1976 Austrian Grand Prix
- Sunday, August 15, 1976
- Raiffeisen Grosser Preis von Osterreich
- F1 World Championship
Those members who were honouring the contract had worked the usual miracles since the last Grand Prix, or rather their mechanics and skilled workers had worked miracles, and in spite of six cars being badly damaged at the Nurburgring everyone was back with a full complement of pristine cars, even if some were having finishing touches put to them in the paddock on Friday morning when practice began. There was quite a lot of interesting speculation before proceedings began, such as who was going to challenge Hunt and the McLaren? Who was going to be alongside him on the front row of the grid, for somebody had to be, and without Lauda and the Ferrari the position was there for the taking? There was a feeling that the Alfa Romeo flat-12 engines might come into their own on this high-speed circuit, with no slow corners, and the thought of the Tyrrell six-wheelers with their four little pudgy front wheels working overtime on the down-hill under steer-provoking bends was intriguing. Among the back-markers the RAM Racing team had talked itself out of its legal predicament and was back in business with Loris Kessel, the originator of the sponsorship, while the Ensign team were wondering how their relatively unknown Austrian driver, Hans Binder, was going to cope with 450 b.h.p. The flat-out bend at the top of the hill after the pits, where Mark Donohue crashed last year, had been eased on the inside to make it even more flat-out, if that is possible, this alteration giving more run-off area on the outside. A vast new grandstand had been built on the outside of the down-hill Bosch Kurve, and the trees had been cut back on the last corner to give a better view of the cars coming into the pit straight. A memorial to Jochen Rindt had been put up alongside the entrance toad to the circuit.

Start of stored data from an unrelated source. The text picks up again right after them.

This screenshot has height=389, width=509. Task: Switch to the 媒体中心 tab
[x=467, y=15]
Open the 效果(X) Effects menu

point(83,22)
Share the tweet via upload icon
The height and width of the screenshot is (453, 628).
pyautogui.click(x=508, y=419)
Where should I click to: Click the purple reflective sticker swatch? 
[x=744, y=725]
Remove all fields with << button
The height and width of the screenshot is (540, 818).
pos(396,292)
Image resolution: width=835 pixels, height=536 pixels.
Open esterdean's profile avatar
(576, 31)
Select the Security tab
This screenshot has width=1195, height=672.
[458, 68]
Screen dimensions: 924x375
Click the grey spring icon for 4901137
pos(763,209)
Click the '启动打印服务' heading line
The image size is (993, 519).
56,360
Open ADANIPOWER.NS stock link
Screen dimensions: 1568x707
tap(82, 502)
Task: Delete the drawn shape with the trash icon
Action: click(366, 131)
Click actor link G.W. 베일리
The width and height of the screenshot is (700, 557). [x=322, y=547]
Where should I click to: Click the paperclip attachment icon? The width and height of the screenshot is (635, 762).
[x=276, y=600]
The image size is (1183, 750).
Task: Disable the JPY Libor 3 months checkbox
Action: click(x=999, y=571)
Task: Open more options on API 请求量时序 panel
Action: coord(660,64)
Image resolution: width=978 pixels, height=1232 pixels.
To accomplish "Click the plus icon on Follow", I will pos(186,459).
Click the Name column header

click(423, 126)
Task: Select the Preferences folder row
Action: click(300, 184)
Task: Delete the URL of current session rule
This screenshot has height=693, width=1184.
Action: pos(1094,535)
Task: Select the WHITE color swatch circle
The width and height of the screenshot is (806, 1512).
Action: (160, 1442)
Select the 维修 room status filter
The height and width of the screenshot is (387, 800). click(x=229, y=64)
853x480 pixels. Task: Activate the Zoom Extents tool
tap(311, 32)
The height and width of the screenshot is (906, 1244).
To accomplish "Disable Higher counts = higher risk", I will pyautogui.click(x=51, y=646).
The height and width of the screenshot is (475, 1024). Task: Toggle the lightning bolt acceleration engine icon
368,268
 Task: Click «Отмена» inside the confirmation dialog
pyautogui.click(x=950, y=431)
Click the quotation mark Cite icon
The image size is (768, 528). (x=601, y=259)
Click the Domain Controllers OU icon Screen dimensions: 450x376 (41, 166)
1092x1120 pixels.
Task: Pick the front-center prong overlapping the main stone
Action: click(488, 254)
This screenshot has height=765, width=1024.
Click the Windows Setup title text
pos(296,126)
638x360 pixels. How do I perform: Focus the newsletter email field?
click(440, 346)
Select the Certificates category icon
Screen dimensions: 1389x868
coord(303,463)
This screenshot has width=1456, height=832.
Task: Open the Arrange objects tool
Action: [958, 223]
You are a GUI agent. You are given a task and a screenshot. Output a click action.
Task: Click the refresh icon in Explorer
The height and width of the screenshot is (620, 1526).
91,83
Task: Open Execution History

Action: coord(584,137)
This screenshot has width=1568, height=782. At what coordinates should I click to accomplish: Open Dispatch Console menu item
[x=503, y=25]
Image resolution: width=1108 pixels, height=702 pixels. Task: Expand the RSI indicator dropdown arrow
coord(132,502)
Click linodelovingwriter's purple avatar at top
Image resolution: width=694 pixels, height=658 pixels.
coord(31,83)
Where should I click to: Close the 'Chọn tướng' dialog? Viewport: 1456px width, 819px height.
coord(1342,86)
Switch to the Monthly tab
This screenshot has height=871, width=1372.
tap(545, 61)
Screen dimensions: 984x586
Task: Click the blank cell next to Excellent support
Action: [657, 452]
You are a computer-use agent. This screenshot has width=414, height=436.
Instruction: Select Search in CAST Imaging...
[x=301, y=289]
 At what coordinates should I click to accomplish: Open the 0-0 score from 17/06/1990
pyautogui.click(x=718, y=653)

While practice got under way Lotus mechanics were finishing off Andretti’s car, 77/R3, so the USAC driver was using 77/R1, and Tyrrell mechanics were putting the finishing touches to the brand-new six-wheeler P34/4, Scheckter and Depailler using their regular mounts. Although conditions were dry they were far from being settled and the grey skies were reflected in a strange grey atmosphere in the pits as everyone accepted that the Scuderia Ferrari really were not there, and there didn’t Seem to be anyone to beat. Those who had already been doing some pre-race testing were soon into the swing of things, though the overall pace was not as fast as it should have been. There was a distinct air of lethargy about the place. In spite of this things still managed to go wrong, for the engine in Nilsson’s Lotus broke, Brambilla had a mild excursion off the road, and John Surtees felt that the air was not going the right way into the ducts on the new fronts on his cars and added some guide vanes. To appease some German rumblings behind Jochen Mass that McLaren’s were giving him a duff car, he was allowed out in Hunt’s spare car, but it didn’t make much difference! Not surprisingly Hunt recorded the fastest lap of the morning at 1 min. 35.02 sec., with John Watson next with 1 min. 35.84 sec., no-one else being within sight of them. The Alfa Romeo were not coming up to expectations, the Tyrrells had not got into the six-wheeled groove, and the Marches had not sorted themselves out, though Peterson was third fastest overall. While everyone ruminated on the situation during the lunch break the rain started and that was the end of the day as far as fast laps were concerned.